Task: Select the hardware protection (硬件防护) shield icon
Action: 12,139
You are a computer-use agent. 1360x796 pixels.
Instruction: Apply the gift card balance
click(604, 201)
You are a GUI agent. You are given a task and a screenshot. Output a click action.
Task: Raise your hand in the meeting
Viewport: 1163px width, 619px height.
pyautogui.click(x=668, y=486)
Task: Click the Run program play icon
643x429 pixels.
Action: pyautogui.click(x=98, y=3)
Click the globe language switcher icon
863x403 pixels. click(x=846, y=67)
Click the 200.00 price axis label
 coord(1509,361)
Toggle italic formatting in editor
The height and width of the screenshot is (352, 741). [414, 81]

+++

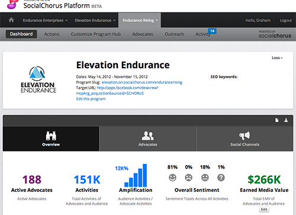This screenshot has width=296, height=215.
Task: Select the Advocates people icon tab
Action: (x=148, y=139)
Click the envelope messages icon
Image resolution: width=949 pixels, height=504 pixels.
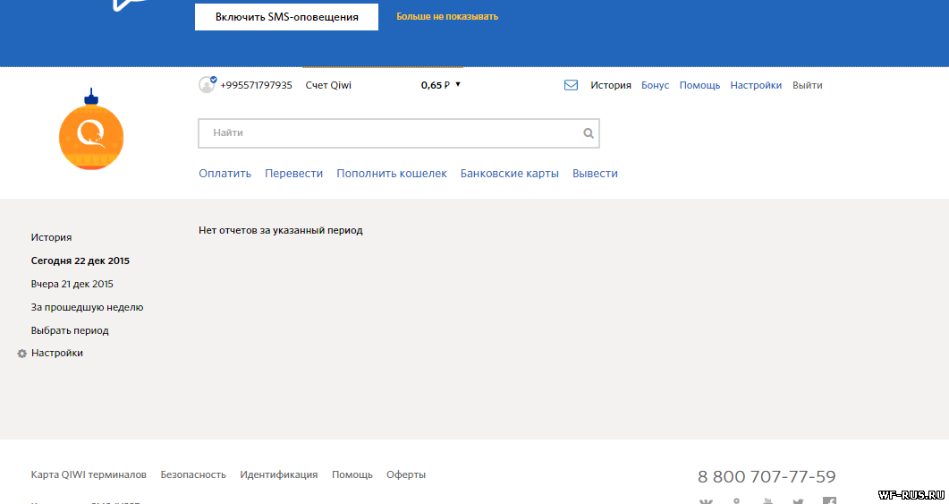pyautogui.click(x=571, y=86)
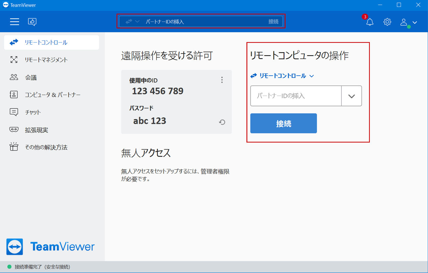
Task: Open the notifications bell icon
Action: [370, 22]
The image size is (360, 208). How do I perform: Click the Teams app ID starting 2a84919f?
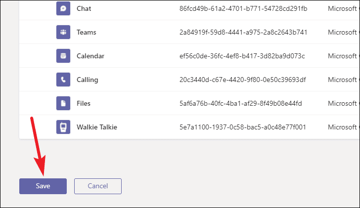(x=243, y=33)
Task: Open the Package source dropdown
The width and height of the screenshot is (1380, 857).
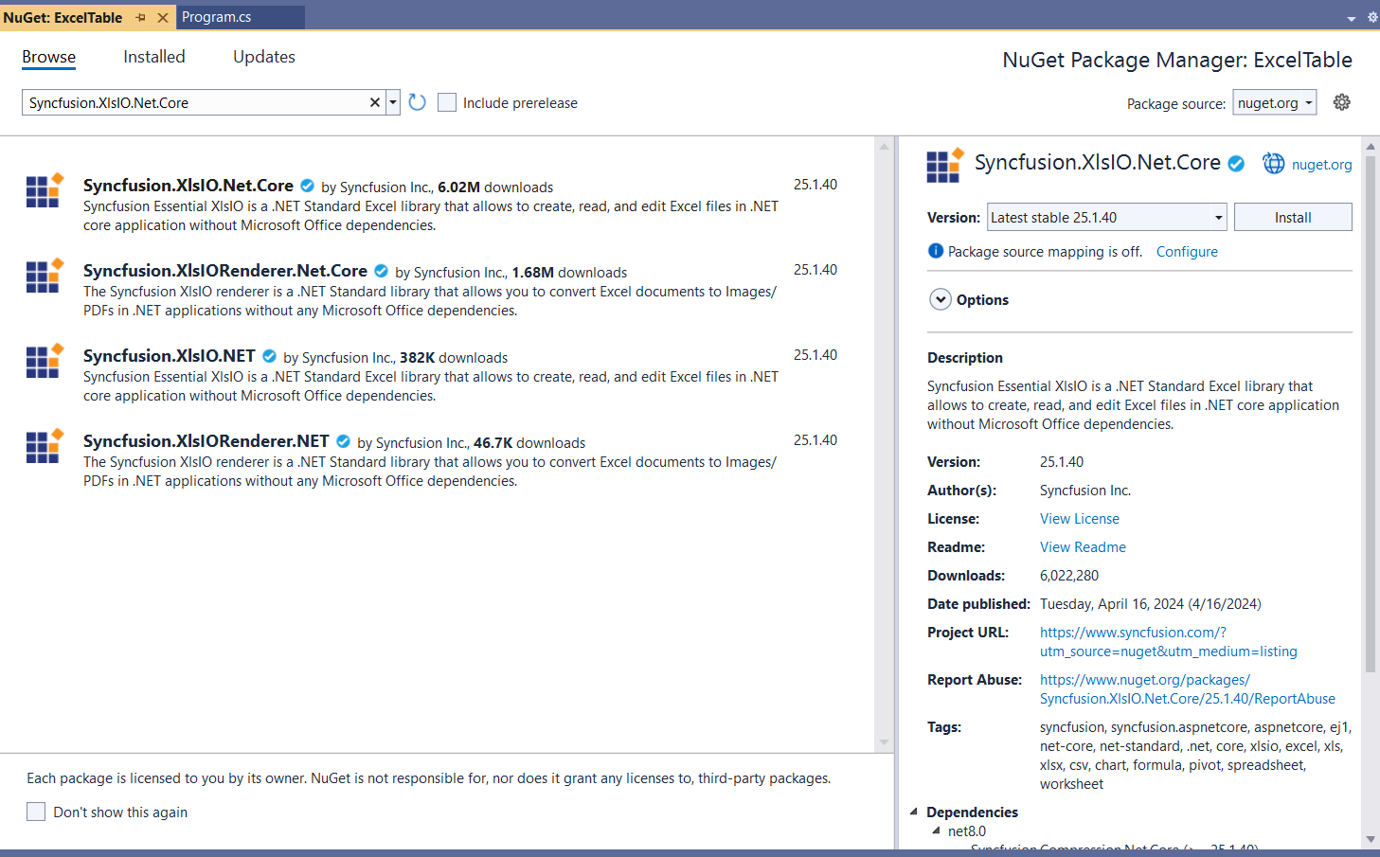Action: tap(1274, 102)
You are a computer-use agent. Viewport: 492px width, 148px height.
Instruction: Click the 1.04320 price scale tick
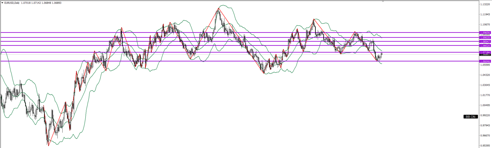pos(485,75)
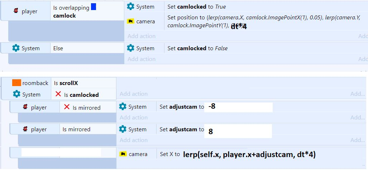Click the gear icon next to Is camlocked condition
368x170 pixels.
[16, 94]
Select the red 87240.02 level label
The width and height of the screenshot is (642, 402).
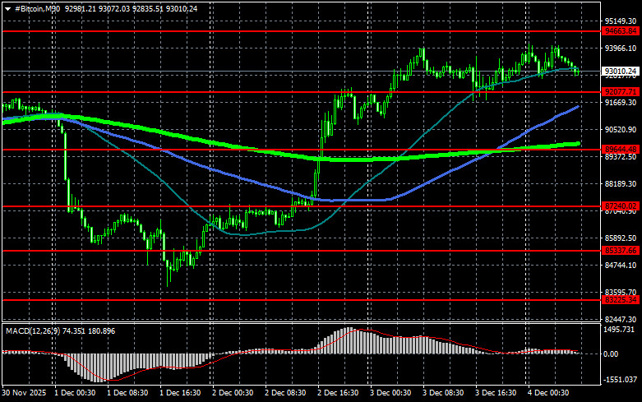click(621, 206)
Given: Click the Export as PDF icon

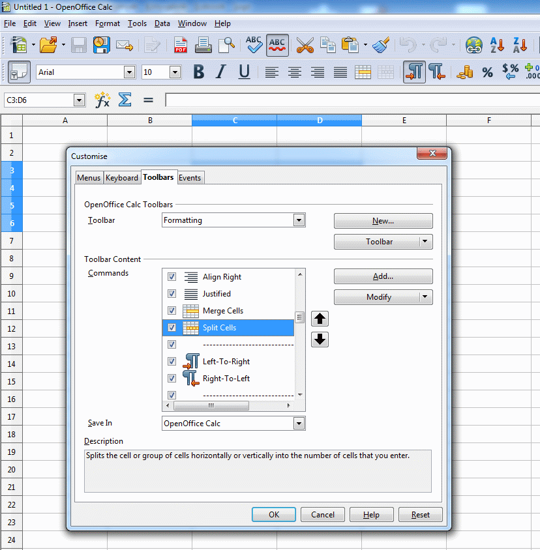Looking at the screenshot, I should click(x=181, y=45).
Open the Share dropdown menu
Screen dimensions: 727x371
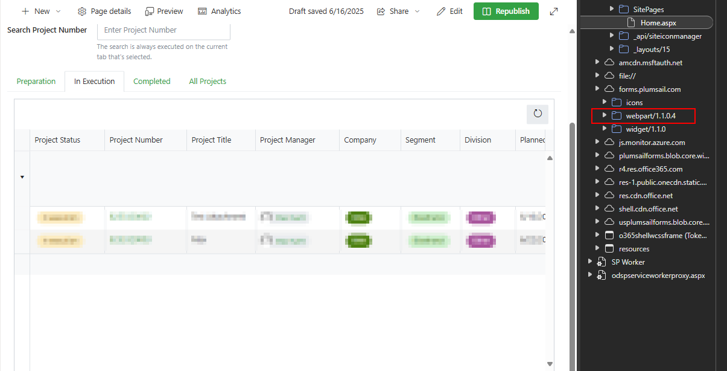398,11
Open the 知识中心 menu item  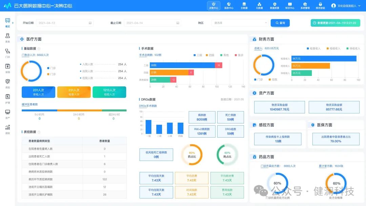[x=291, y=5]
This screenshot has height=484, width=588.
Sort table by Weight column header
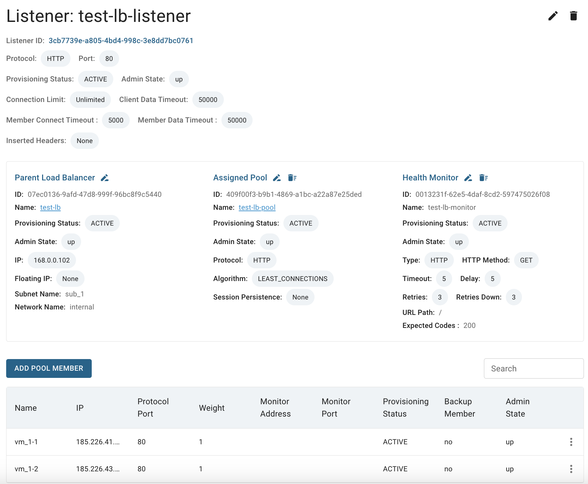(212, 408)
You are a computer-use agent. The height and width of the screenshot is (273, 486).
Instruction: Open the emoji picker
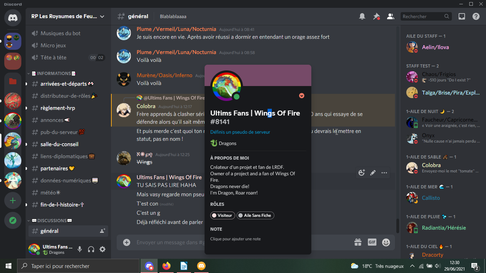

+++

Exactly how many lines of the listing hold the word "computer"? State only the number.

3